# Start of Materials provided

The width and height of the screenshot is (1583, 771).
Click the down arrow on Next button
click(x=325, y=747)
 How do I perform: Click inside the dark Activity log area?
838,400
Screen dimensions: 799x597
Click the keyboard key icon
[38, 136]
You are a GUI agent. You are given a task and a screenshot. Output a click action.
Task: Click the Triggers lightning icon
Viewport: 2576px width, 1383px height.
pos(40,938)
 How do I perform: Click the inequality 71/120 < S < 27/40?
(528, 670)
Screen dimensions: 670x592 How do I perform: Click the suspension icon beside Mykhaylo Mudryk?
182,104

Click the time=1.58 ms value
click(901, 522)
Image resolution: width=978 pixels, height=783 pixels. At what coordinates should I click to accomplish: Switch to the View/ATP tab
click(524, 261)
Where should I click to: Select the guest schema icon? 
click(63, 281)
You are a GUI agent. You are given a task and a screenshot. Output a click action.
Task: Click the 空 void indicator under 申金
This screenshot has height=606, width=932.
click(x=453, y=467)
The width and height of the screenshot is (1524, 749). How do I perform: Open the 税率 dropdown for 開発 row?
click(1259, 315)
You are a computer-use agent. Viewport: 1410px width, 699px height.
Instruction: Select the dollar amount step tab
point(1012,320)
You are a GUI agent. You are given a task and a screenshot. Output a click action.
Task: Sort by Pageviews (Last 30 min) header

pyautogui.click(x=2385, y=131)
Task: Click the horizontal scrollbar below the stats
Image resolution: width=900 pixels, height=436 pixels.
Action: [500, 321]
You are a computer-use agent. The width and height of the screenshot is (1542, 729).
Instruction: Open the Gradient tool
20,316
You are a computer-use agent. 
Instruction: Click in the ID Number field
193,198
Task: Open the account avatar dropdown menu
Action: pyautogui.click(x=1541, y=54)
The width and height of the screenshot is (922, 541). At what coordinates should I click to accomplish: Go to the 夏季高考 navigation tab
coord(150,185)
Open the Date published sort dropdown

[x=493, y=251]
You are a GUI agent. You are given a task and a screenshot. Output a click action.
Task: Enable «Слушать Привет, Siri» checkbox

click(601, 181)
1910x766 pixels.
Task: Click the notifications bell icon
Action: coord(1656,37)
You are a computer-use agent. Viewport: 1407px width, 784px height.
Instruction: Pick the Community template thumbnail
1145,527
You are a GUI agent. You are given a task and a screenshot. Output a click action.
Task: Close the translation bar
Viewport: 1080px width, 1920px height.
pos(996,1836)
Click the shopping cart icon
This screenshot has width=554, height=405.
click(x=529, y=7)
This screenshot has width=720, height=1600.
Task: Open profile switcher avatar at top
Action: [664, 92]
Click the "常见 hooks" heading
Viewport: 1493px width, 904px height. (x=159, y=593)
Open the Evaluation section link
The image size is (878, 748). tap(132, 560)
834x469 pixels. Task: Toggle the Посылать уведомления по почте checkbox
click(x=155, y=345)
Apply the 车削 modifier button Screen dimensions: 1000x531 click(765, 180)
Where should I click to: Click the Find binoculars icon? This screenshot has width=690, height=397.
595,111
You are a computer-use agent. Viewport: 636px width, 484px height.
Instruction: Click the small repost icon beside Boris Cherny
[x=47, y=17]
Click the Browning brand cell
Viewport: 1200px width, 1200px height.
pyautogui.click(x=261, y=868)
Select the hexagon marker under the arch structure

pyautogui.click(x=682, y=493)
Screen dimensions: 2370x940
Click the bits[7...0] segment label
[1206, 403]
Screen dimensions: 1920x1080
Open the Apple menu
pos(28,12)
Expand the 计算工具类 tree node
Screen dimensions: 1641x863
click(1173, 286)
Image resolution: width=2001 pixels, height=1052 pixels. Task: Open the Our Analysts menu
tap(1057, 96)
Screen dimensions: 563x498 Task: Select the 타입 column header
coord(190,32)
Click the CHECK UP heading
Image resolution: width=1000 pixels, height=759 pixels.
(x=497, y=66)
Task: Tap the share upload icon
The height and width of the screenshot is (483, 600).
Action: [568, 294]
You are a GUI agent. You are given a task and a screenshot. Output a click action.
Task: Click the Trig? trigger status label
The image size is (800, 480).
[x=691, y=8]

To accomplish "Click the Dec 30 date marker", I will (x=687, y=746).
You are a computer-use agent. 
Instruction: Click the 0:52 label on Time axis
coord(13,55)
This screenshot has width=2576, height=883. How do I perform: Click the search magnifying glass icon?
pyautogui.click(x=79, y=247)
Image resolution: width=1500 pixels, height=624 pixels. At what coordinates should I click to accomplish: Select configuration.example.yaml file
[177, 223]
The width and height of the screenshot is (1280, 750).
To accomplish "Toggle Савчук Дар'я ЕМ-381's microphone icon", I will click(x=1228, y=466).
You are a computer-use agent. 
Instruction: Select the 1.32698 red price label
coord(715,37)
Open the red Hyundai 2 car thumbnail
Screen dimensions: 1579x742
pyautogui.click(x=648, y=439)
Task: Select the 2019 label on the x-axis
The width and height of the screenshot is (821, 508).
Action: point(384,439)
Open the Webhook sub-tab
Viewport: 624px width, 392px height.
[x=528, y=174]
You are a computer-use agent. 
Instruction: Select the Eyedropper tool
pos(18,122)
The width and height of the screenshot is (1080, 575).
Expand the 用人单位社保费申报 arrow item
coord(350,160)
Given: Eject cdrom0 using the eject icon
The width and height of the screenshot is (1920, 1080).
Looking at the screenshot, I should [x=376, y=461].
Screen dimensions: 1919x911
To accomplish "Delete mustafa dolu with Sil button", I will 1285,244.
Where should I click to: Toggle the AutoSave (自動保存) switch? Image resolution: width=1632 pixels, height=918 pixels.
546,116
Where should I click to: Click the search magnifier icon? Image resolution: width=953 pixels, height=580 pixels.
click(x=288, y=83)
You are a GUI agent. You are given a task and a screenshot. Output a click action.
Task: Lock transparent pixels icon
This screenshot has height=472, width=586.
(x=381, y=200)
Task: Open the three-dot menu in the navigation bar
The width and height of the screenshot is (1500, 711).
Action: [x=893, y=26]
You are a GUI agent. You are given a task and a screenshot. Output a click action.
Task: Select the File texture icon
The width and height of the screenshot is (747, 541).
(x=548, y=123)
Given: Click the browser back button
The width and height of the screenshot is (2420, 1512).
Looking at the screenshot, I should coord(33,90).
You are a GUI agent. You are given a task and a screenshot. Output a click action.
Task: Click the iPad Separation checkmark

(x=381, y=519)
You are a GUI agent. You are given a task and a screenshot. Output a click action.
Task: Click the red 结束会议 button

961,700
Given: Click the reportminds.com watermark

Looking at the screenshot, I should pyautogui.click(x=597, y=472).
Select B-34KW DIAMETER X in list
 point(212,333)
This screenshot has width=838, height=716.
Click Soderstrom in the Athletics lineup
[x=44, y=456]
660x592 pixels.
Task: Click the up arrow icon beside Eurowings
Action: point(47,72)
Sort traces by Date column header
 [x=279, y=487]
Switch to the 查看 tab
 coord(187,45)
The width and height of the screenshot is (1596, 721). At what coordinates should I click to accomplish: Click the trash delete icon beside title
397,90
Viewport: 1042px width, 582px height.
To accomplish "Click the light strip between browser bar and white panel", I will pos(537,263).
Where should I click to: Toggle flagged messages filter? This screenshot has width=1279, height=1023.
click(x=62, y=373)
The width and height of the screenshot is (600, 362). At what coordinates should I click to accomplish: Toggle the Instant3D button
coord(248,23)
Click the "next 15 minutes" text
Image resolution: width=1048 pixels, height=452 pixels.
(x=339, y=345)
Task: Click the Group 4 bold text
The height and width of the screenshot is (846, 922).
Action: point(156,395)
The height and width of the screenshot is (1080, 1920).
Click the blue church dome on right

# End of Materials provided

_What is required_
Can you format every line of the material above as a JSON list of strings, with one string per line and blank lines omitted?

_Solution for this problem_
[
  "The width and height of the screenshot is (1583, 771).",
  "Click the down arrow on Next button",
  "click(x=325, y=747)",
  " How do I perform: Click inside the dark Activity log area?",
  "838,400",
  "Screen dimensions: 799x597",
  "Click the keyboard key icon",
  "[38, 136]",
  "You are a GUI agent. You are given a task and a screenshot. Output a click action.",
  "Task: Click the Triggers lightning icon",
  "Viewport: 2576px width, 1383px height.",
  "pos(40,938)",
  " How do I perform: Click the inequality 71/120 < S < 27/40?",
  "(528, 670)",
  "Screen dimensions: 670x592 How do I perform: Click the suspension icon beside Mykhaylo Mudryk?",
  "182,104",
  "Click the time=1.58 ms value",
  "click(901, 522)",
  "Image resolution: width=978 pixels, height=783 pixels. At what coordinates should I click to accomplish: Switch to the View/ATP tab",
  "click(524, 261)",
  "Where should I click to: Select the guest schema icon? ",
  "click(63, 281)",
  "You are a GUI agent. You are given a task and a screenshot. Output a click action.",
  "Task: Click the 空 void indicator under 申金",
  "This screenshot has height=606, width=932.",
  "click(x=453, y=467)",
  "The width and height of the screenshot is (1524, 749). How do I perform: Open the 税率 dropdown for 開発 row?",
  "click(1259, 315)",
  "You are a computer-use agent. Viewport: 1410px width, 699px height.",
  "Instruction: Select the dollar amount step tab",
  "point(1012,320)",
  "You are a GUI agent. You are given a task and a screenshot. Output a click action.",
  "Task: Sort by Pageviews (Last 30 min) header",
  "pyautogui.click(x=2385, y=131)",
  "Task: Click the horizontal scrollbar below the stats",
  "Image resolution: width=900 pixels, height=436 pixels.",
  "Action: [500, 321]",
  "You are a computer-use agent. The width and height of the screenshot is (1542, 729).",
  "Instruction: Open the Gradient tool",
  "20,316",
  "You are a computer-use agent. ",
  "Instruction: Click in the ID Number field",
  "193,198",
  "Task: Open the account avatar dropdown menu",
  "Action: pyautogui.click(x=1541, y=54)",
  "The width and height of the screenshot is (922, 541). At what coordinates should I click to accomplish: Go to the 夏季高考 navigation tab",
  "coord(150,185)",
  "Open the Date published sort dropdown",
  "[x=493, y=251]",
  "You are a GUI agent. You are given a task and a screenshot. Output a click action.",
  "Task: Enable «Слушать Привет, Siri» checkbox",
  "click(601, 181)",
  "1910x766 pixels.",
  "Task: Click the notifications bell icon",
  "Action: coord(1656,37)",
  "You are a computer-use agent. Viewport: 1407px width, 784px height.",
  "Instruction: Pick the Community template thumbnail",
  "1145,527",
  "You are a GUI agent. You are given a task and a screenshot. Output a click action.",
  "Task: Close the translation bar",
  "Viewport: 1080px width, 1920px height.",
  "pos(996,1836)",
  "Click the shopping cart icon",
  "This screenshot has width=554, height=405.",
  "click(x=529, y=7)",
  "This screenshot has width=720, height=1600.",
  "Task: Open profile switcher avatar at top",
  "Action: [664, 92]",
  "Click the \"常见 hooks\" heading",
  "Viewport: 1493px width, 904px height. (x=159, y=593)",
  "Open the Evaluation section link",
  "The image size is (878, 748). tap(132, 560)",
  "834x469 pixels. Task: Toggle the Посылать уведомления по почте checkbox",
  "click(x=155, y=345)",
  "Apply the 车削 modifier button Screen dimensions: 1000x531 click(765, 180)",
  "Where should I click to: Click the Find binoculars icon? This screenshot has width=690, height=397.",
  "595,111",
  "You are a computer-use agent. Viewport: 636px width, 484px height.",
  "Instruction: Click the small repost icon beside Boris Cherny",
  "[x=47, y=17]",
  "Click the Browning brand cell",
  "Viewport: 1200px width, 1200px height.",
  "pyautogui.click(x=261, y=868)",
  "Select the hexagon marker under the arch structure",
  "pyautogui.click(x=682, y=493)",
  "Screen dimensions: 2370x940",
  "Click the bits[7...0] segment label",
  "[1206, 403]",
  "Screen dimensions: 1920x1080",
  "Open the Apple menu",
  "pos(28,12)",
  "Expand the 计算工具类 tree node",
  "Screen dimensions: 1641x863",
  "click(1173, 286)",
  "Image resolution: width=2001 pixels, height=1052 pixels. Task: Open the Our Analysts menu",
  "tap(1057, 96)",
  "Screen dimensions: 563x498 Task: Select the 타입 column header",
  "coord(190,32)",
  "Click the CHECK UP heading",
  "Image resolution: width=1000 pixels, height=759 pixels.",
  "(x=497, y=66)",
  "Task: Tap the share upload icon",
  "The height and width of the screenshot is (483, 600).",
  "Action: [568, 294]",
  "You are a GUI agent. You are given a task and a screenshot. Output a click action.",
  "Task: Click the Trig? trigger status label",
  "The image size is (800, 480).",
  "[x=691, y=8]",
  "To accomplish \"Click the Dec 30 date marker\", I will (x=687, y=746).",
  "You are a computer-use agent. ",
  "Instruction: Click the 0:52 label on Time axis",
  "coord(13,55)",
  "This screenshot has width=2576, height=883. How do I perform: Click the search magnifying glass icon?",
  "pyautogui.click(x=79, y=247)",
  "Image resolution: width=1500 pixels, height=624 pixels. At what coordinates should I click to accomplish: Select configuration.example.yaml file",
  "[177, 223]",
  "The width and height of the screenshot is (1280, 750).",
  "To accomplish \"Toggle Савчук Дар'я ЕМ-381's microphone icon\", I will click(x=1228, y=466).",
  "You are a computer-use agent. ",
  "Instruction: Select the 1.32698 red price label",
  "coord(715,37)",
  "Open the red Hyundai 2 car thumbnail",
  "Screen dimensions: 1579x742",
  "pyautogui.click(x=648, y=439)",
  "Task: Select the 2019 label on the x-axis",
  "The width and height of the screenshot is (821, 508).",
  "Action: point(384,439)",
  "Open the Webhook sub-tab",
  "Viewport: 624px width, 392px height.",
  "[x=528, y=174]",
  "You are a computer-use agent. ",
  "Instruction: Select the Eyedropper tool",
  "pos(18,122)",
  "The width and height of the screenshot is (1080, 575).",
  "Expand the 用人单位社保费申报 arrow item",
  "coord(350,160)",
  "Given: Eject cdrom0 using the eject icon",
  "The width and height of the screenshot is (1920, 1080).",
  "Looking at the screenshot, I should [x=376, y=461].",
  "Screen dimensions: 1919x911",
  "To accomplish \"Delete mustafa dolu with Sil button\", I will 1285,244.",
  "Where should I click to: Toggle the AutoSave (自動保存) switch? Image resolution: width=1632 pixels, height=918 pixels.",
  "546,116",
  "Where should I click to: Click the search magnifier icon? Image resolution: width=953 pixels, height=580 pixels.",
  "click(x=288, y=83)",
  "You are a GUI agent. You are given a task and a screenshot. Output a click action.",
  "Task: Lock transparent pixels icon",
  "This screenshot has height=472, width=586.",
  "(x=381, y=200)",
  "Task: Open the three-dot menu in the navigation bar",
  "The width and height of the screenshot is (1500, 711).",
  "Action: [x=893, y=26]",
  "You are a GUI agent. You are given a task and a screenshot. Output a click action.",
  "Task: Select the File texture icon",
  "The width and height of the screenshot is (747, 541).",
  "(x=548, y=123)",
  "Given: Click the browser back button",
  "The width and height of the screenshot is (2420, 1512).",
  "Looking at the screenshot, I should coord(33,90).",
  "You are a GUI agent. You are given a task and a screenshot. Output a click action.",
  "Task: Click the iPad Separation checkmark",
  "(x=381, y=519)",
  "You are a GUI agent. You are given a task and a screenshot. Output a click action.",
  "Task: Click the red 结束会议 button",
  "961,700",
  "Given: Click the reportminds.com watermark",
  "Looking at the screenshot, I should pyautogui.click(x=597, y=472).",
  "Select B-34KW DIAMETER X in list",
  " point(212,333)",
  "This screenshot has width=838, height=716.",
  "Click Soderstrom in the Athletics lineup",
  "[x=44, y=456]",
  "660x592 pixels.",
  "Task: Click the up arrow icon beside Eurowings",
  "Action: point(47,72)",
  "Sort traces by Date column header",
  " [x=279, y=487]",
  "Switch to the 查看 tab",
  " coord(187,45)",
  "The width and height of the screenshot is (1596, 721). At what coordinates should I click to accomplish: Click the trash delete icon beside title",
  "397,90",
  "Viewport: 1042px width, 582px height.",
  "To accomplish \"Click the light strip between browser bar and white panel\", I will pos(537,263).",
  "Where should I click to: Toggle flagged messages filter? This screenshot has width=1279, height=1023.",
  "click(x=62, y=373)",
  "The width and height of the screenshot is (600, 362). At what coordinates should I click to accomplish: Toggle the Instant3D button",
  "coord(248,23)",
  "Click the \"next 15 minutes\" text",
  "Image resolution: width=1048 pixels, height=452 pixels.",
  "(x=339, y=345)",
  "Task: Click the Group 4 bold text",
  "The height and width of the screenshot is (846, 922).",
  "Action: point(156,395)",
  "The height and width of the screenshot is (1080, 1920).",
  "Click the blue church dome on right"
]